Estão sendo julgados Carlos Augusto Graça de Oliveira, que realizava os abortos e se apresentava como médico (ele não concluiu o curso); Rosemere Aparecida Ferreira, acusada de ser a líder da quadrilha e responsável por dirigir a clínica clandestina; e Vanusa Vais Baldacine, responsável por ter buscado Jandira na rodoviária de Campo Grande e levado para casa onde funcionava a clínica.

O julgamento de mais três acusados está previsto para o dia 20. O restante ainda não há data marcada.

Hoje, foram ouvidas quatro testemunhas: dois policiais civis que participaram das investigações, uma mulher que foi à clínica no mesmo dia em que Jandira morreu, mas desistiu de fazer o aborto e o frentista que teria vendido a gasolina, usada para queimar o corpo.

Interrogatórios

Nesta quinta-feira, apenas Rosemere foi interrogada. Ela confirmou que trabalhava na clínica clandestina e a formação de quadrilha para a prática de aborto. Segundo ela, todos que estavam na casa deixaram o local após a morte de Jandira. Depois de terem constatado a morte da auxiliar administrativa, Rosemere afirmou que foi até um sítio procurar Luciano Pacheco, apontado como miliciano, que aceitou se desfazer do cadáver. Ela negou participação na ocultação e mutilação do corpo.
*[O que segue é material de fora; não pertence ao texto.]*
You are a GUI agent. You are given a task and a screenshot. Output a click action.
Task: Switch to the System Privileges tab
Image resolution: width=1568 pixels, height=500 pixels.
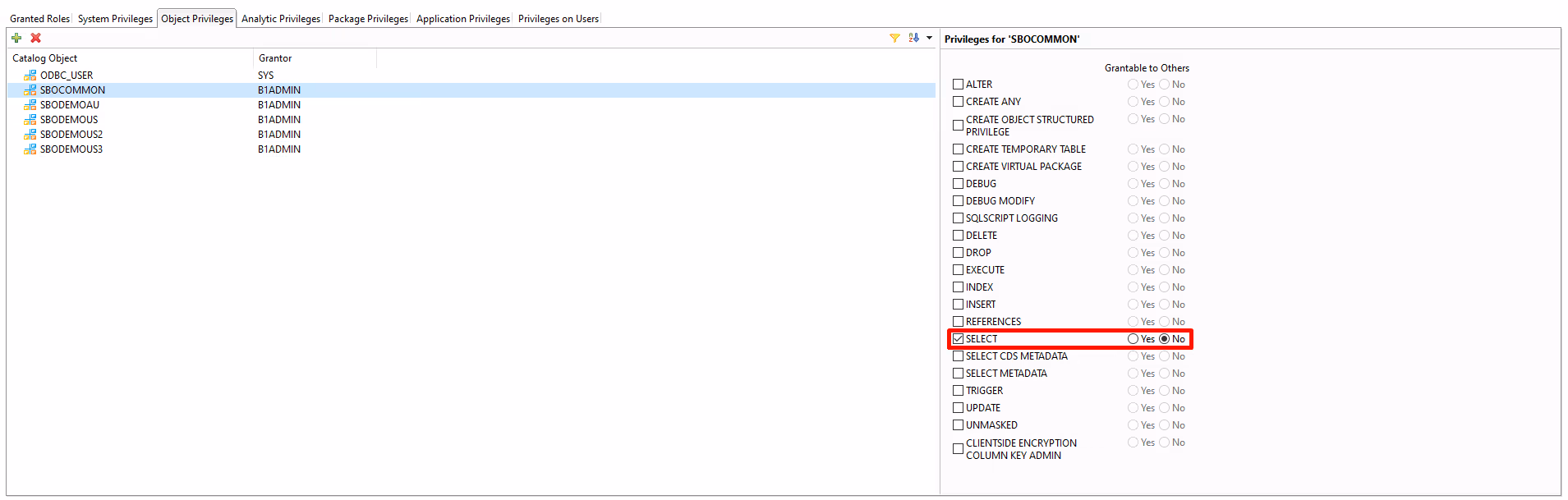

Já Carlos Augusto e Vanusa usaram o direito de permanecerem calados. No entanto, vídeo exibido pelo Ministério Público mostrava o falso médico confirmando, em depoimento, que fazia abortos na clínica clandestina e cobrava R$ 600. Ainda no vídeo, Carlos Augusto também afirmou que abandonou o local quando constatou a morte de Jandira.

Após os interrogatórios e os debates entre Ministério Público e defesa, os jurados se reunirão em uma sala secreta para darem o veredito.

Família

Antes de começar o julgamento, Ângela dos Santos, mãe de Jandira, disse esperar que a justiça seja feita. “A última vez que eu vi [os acusados] foi horrível. Ver as pessoas que fizeram uma atrocidade com um filho, é difícil, mas no final eu perdoei porque não vai adiantar nada eu ficar com raiva. Só quero que a justiça seja feita. A minha filha, digo sempre isso, nunca escondo que ela foi errada e pagou com a vida dela. Eles [os acusados] têm que pagar também na justiça, tanto a dos homens, como a de Deus”, afirmou.
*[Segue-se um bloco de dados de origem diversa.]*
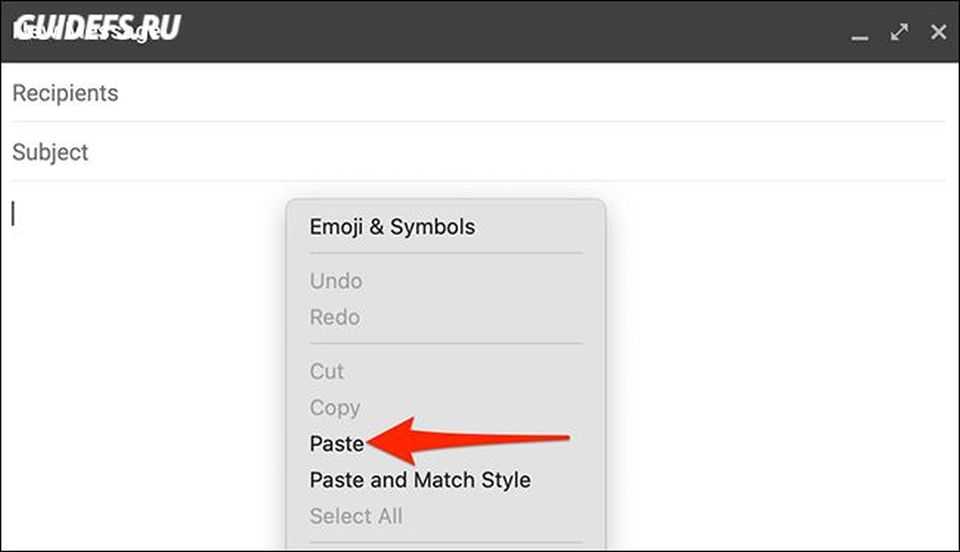Choose Paste and Match Style
The image size is (960, 552).
click(x=420, y=480)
A motorista de transporte escolar, Joice Magdalena, lembrou que a irmã era alegre. “As filhas guardam essa lembrança dela”, contou. Jandira deixou duas filhas, agora com 13 e 15 anos, que estão sob os cuidados da tia e da avó.

Para Joice, o maior desafio é lidar com o lado psicológico das meninas para que tenham uma infância saudável. “Minha mãe tem o tempo total para elas, mas nada substitui uma mãe.”, completou.

Aborto

Em 2016, 203 mulheres morreram em decorrência de abortos induzidos, totalizando 2 mil mortes maternas nos últimos 10 anos. Por ano, são mais de 250 mil internações relacionadas a esse tipo de aborto em condições inseguras.
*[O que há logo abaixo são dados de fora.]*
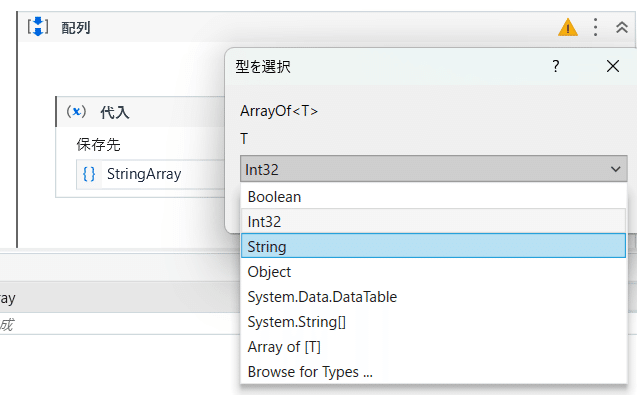Open the Int32 type combo box
The height and width of the screenshot is (395, 637).
tap(433, 169)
Dados do Ministério da Saúde apontam que, nos últimos 10 anos, o SUS gastou cerca de R$ 500 milhões em tratamento de complicações de aborto - que representam a 4ª causa de morte materna.

Atualmente, o aborto é permitido no país em três situações: quando há risco para a vida da mãe, estupro e o feto com anencefalia. De acordo com o ministério, em 2016, foram realizados 1.680 abortos legais no SUS. Em 2017, caíram para 1.636.

O Supremo Tribunal Federal (STF) realizou duas audiências públicas para debater a descriminalização do aborto até a 12ª semana de gestação. A ação não tem data para ser julgada na Corte.